RECORDS FOR THE EXERCISE:

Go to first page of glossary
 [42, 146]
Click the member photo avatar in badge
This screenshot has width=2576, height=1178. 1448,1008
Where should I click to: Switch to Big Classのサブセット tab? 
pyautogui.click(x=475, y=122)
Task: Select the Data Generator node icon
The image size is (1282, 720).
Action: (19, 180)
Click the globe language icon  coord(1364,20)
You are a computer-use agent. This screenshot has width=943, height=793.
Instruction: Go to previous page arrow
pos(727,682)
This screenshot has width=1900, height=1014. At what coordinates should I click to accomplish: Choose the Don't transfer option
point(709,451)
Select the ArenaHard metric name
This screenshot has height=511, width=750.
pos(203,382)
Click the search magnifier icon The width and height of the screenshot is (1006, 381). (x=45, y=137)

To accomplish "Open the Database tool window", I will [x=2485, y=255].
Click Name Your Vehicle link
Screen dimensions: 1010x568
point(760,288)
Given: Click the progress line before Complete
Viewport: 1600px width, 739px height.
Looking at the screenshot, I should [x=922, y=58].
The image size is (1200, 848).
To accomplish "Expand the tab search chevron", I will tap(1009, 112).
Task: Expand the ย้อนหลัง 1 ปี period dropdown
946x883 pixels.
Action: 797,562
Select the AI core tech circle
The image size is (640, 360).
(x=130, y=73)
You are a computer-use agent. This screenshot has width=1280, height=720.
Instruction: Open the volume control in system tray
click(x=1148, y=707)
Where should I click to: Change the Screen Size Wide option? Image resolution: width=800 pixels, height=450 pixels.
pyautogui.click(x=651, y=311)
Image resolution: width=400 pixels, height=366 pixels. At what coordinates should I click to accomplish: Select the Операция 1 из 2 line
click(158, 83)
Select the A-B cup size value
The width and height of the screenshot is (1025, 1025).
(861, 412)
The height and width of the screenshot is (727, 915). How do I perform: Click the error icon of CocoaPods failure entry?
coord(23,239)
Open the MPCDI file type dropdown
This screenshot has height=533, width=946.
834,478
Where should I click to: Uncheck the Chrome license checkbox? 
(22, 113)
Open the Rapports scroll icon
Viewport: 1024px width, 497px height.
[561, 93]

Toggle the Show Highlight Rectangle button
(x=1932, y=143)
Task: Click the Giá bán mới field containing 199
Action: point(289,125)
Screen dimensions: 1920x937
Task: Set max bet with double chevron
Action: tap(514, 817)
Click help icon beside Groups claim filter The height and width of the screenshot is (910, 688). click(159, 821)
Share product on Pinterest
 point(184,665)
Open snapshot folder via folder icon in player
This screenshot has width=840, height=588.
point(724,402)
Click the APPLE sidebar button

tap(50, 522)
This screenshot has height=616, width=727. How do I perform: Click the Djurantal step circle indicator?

JOB: Reproduce word for word the records from the line containing "The image size is (1200, 848)." through the line containing "(x=130, y=73)", including both of those lines.

WRITTEN RESPONSE:
The image size is (1200, 848).
To accomplish "Expand the tab search chevron", I will tap(1009, 112).
Task: Expand the ย้อนหลัง 1 ปี period dropdown
946x883 pixels.
Action: 797,562
Select the AI core tech circle
The image size is (640, 360).
(x=130, y=73)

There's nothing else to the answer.